DATASET CONTENT
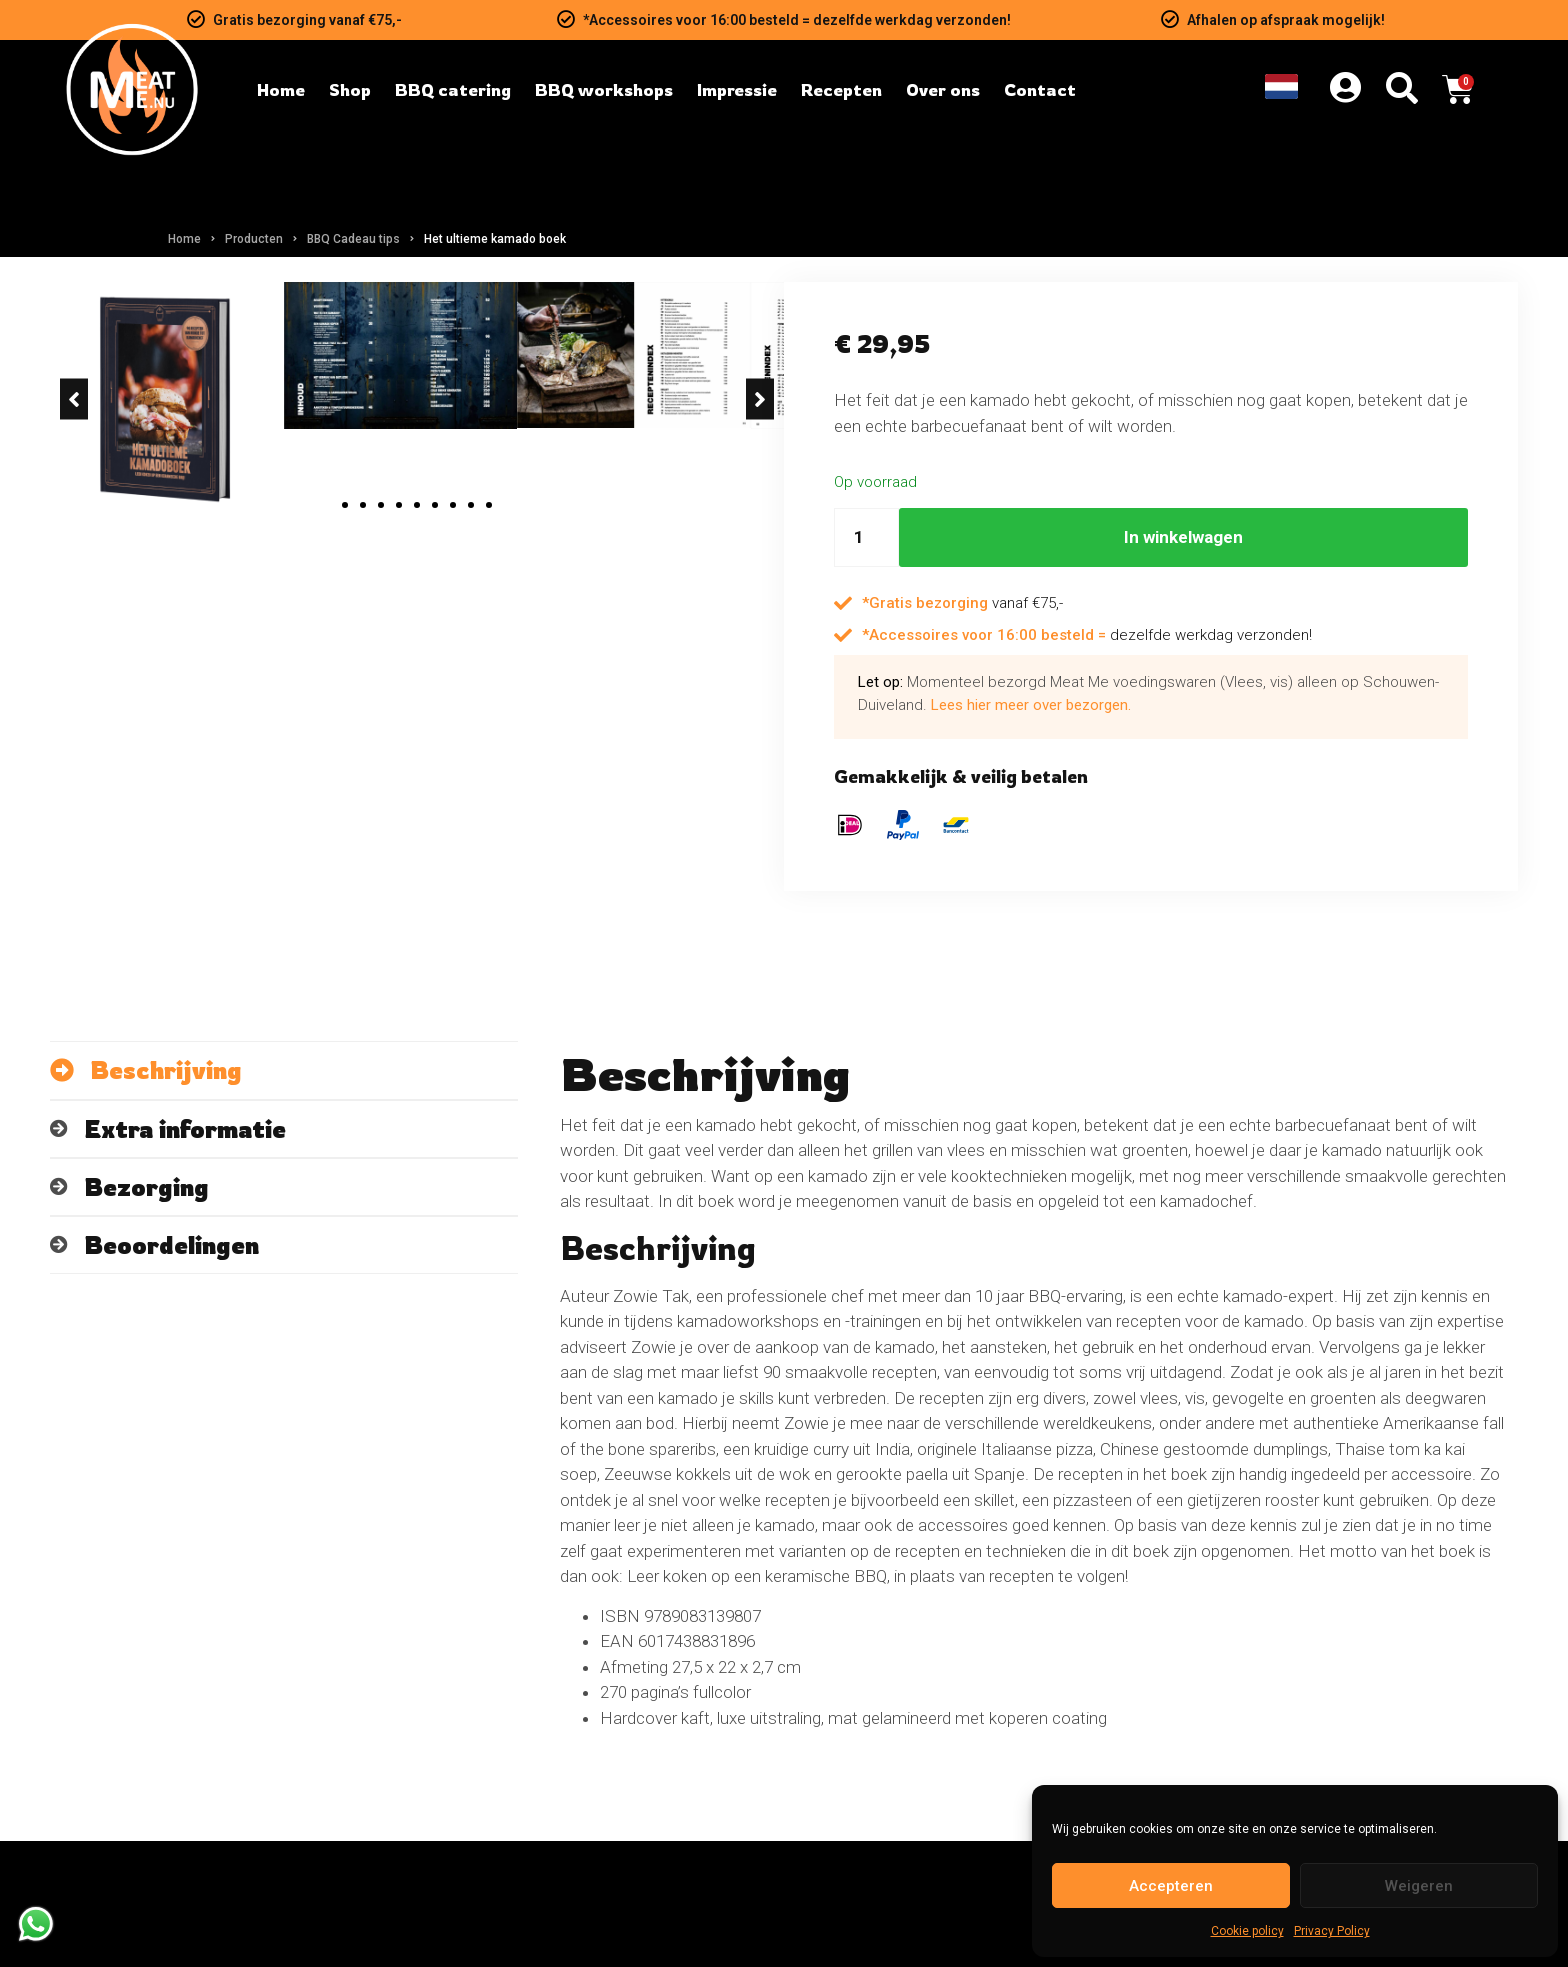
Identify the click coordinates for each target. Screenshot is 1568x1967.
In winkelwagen (1183, 537)
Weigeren (1419, 1886)
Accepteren (1171, 1886)
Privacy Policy (1332, 1931)
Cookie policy (1247, 1931)
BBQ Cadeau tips (353, 239)
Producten (254, 239)
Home (184, 239)
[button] (74, 649)
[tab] (284, 1195)
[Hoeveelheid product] (866, 538)
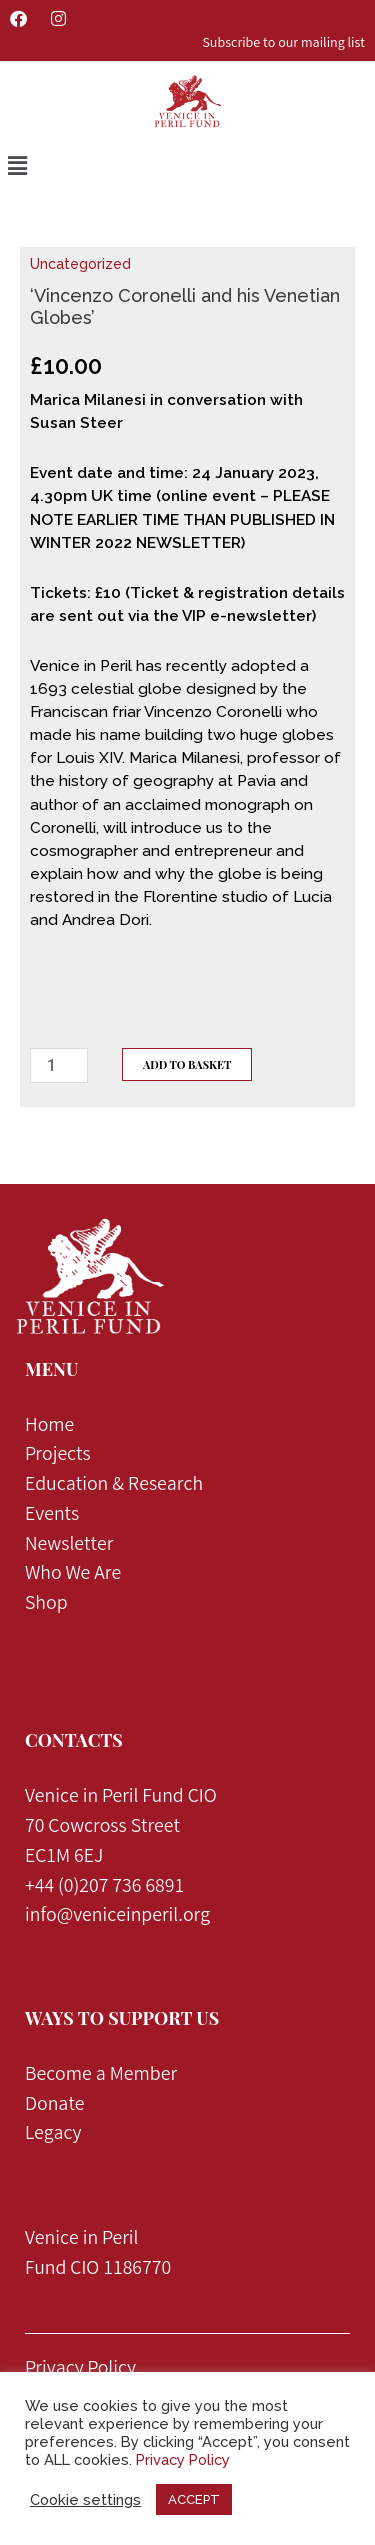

YOUR OBJECTIVE
Convert every line of the items above into a numbered list, skipping blank lines and leaving out the pictures.

TASK RESULT
1. Identify the click coordinates for each target. Screenshot is 1568x1967.
2. In winkelwagen (1183, 537)
3. Weigeren (1419, 1886)
4. Accepteren (1171, 1886)
5. Privacy Policy (1332, 1931)
6. Cookie policy (1247, 1931)
7. BBQ Cadeau tips (353, 239)
8. Producten (254, 239)
9. Home (184, 239)
10. [button] (74, 649)
11. [tab] (284, 1195)
12. [Hoeveelheid product] (866, 538)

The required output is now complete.